#### HOW TO COMPLETE THIS TASK
Could you restate word for word every line of the records below, from the first one to the one holding "Comissões (578, 1885)"?

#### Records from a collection
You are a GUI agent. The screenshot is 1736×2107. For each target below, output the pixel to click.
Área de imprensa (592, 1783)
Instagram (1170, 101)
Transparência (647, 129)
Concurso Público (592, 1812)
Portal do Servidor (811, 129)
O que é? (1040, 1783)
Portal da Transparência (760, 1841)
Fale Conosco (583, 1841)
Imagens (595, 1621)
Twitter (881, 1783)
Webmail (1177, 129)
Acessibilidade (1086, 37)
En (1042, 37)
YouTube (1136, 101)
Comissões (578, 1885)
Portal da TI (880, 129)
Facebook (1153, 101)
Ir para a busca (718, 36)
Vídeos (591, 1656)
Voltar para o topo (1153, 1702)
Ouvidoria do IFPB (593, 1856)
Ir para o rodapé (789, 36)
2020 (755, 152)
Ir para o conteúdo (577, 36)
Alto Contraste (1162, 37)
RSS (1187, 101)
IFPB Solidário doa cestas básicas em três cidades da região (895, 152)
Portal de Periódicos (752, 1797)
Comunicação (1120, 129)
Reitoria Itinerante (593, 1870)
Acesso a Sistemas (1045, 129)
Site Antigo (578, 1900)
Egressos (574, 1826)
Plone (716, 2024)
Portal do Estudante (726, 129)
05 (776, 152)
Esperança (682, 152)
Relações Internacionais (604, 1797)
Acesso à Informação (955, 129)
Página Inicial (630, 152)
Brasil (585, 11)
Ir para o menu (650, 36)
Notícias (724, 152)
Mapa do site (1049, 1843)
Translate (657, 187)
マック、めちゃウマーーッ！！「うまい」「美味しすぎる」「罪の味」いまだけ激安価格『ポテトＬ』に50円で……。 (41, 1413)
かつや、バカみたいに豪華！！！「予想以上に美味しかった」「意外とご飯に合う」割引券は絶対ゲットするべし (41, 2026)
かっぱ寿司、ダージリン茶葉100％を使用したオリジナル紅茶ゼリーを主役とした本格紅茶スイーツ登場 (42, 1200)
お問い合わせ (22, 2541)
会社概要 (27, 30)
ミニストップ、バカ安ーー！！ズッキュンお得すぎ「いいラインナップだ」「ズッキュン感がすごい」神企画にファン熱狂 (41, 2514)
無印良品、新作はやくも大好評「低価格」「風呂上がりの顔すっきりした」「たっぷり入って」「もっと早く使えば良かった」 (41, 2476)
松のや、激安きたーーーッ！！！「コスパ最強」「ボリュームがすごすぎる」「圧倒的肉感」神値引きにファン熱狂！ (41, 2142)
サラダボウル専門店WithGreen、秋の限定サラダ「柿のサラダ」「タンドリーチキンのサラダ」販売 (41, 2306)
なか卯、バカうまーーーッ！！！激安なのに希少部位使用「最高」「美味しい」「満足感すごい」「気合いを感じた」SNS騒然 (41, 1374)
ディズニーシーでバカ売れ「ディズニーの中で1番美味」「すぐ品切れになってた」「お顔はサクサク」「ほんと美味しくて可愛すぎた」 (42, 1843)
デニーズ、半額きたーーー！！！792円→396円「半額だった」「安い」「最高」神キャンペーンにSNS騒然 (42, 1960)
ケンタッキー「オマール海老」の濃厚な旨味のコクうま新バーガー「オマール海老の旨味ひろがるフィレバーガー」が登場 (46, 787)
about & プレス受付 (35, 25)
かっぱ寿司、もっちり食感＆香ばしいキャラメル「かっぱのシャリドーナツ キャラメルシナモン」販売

#### COMPLETED TASK
You are a GUI agent. The screenshot is 1736×2107. For each target below, output the pixel to click.
Área de imprensa (592, 1783)
Instagram (1170, 101)
Transparência (647, 129)
Concurso Público (592, 1812)
Portal do Servidor (811, 129)
O que é? (1040, 1783)
Portal da Transparência (760, 1841)
Fale Conosco (583, 1841)
Imagens (595, 1621)
Twitter (881, 1783)
Webmail (1177, 129)
Acessibilidade (1086, 37)
En (1042, 37)
YouTube (1136, 101)
Comissões (578, 1885)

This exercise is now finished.